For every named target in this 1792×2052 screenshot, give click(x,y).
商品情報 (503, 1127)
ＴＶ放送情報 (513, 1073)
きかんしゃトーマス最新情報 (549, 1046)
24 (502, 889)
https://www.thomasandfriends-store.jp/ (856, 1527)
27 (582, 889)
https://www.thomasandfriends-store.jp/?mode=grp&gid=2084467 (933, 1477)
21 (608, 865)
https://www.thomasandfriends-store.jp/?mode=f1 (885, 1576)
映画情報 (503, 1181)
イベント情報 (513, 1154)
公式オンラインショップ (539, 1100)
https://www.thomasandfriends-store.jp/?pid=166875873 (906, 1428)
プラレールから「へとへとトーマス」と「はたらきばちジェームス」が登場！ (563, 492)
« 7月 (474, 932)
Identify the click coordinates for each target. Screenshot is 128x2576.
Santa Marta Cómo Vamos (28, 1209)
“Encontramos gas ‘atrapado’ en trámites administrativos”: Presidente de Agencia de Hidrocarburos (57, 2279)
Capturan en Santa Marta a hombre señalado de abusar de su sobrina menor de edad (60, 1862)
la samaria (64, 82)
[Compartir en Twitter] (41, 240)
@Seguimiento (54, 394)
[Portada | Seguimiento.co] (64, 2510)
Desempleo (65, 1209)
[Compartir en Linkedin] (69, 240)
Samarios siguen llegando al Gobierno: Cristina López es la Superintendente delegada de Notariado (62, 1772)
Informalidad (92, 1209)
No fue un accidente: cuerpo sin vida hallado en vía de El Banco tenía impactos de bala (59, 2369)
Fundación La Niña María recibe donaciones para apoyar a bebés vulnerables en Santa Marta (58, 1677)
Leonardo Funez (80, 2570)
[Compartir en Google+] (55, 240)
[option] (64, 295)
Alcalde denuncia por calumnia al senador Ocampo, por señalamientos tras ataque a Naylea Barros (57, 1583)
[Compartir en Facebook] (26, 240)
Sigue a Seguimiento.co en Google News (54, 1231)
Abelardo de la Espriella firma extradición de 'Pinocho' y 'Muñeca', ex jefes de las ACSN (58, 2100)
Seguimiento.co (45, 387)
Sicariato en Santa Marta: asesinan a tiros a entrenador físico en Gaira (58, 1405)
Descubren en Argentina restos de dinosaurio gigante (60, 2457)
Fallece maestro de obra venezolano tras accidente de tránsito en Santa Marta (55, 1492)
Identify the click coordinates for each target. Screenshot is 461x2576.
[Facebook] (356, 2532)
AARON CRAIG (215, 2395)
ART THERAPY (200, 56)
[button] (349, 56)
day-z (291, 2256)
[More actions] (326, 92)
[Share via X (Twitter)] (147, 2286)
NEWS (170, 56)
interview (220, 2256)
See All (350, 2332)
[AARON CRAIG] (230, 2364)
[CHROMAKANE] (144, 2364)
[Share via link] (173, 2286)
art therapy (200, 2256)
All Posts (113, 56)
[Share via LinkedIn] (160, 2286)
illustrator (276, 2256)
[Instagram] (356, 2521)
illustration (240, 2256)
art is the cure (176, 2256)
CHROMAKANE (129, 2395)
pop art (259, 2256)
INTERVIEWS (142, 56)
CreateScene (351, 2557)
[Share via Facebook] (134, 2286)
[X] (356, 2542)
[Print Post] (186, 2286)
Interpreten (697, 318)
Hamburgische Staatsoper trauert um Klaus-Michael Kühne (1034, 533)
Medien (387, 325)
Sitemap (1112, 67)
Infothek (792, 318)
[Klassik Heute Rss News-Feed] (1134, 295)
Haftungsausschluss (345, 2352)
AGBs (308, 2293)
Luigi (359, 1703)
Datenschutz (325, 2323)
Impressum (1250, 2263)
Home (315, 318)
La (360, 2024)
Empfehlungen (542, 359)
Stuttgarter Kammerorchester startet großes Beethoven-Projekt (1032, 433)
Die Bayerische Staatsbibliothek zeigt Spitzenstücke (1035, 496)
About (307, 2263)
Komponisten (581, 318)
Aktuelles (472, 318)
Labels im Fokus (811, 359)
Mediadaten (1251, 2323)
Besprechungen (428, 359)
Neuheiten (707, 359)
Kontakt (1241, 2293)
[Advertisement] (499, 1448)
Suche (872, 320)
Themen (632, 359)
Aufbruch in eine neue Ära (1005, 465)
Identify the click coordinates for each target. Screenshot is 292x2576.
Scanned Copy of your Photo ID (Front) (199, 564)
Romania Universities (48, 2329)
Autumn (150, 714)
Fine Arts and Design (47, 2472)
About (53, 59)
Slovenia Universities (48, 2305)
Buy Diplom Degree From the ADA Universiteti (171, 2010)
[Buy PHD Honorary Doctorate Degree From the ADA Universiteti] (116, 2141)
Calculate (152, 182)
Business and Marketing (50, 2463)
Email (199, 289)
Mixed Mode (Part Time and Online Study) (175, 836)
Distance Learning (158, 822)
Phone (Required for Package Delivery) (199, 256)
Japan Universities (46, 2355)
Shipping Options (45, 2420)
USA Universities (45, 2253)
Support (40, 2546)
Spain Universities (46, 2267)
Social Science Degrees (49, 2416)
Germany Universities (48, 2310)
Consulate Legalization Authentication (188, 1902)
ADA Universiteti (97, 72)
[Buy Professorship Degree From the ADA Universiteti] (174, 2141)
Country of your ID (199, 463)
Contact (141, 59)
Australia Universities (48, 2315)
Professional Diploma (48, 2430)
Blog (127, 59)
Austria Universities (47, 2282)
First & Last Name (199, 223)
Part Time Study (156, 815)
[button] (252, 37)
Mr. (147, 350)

|---|

__PROBLEM DETAILS__
Please make an exact copy of the lines from the one holding "Contact (141, 59)" through the final line of the records above, nothing more.

__YOUR RESPONSE__
Contact (141, 59)
Australia Universities (48, 2315)
Professional Diploma (48, 2430)
Blog (127, 59)
Austria Universities (47, 2282)
First & Last Name (199, 223)
Part Time Study (156, 815)
[button] (252, 37)
Mr. (147, 350)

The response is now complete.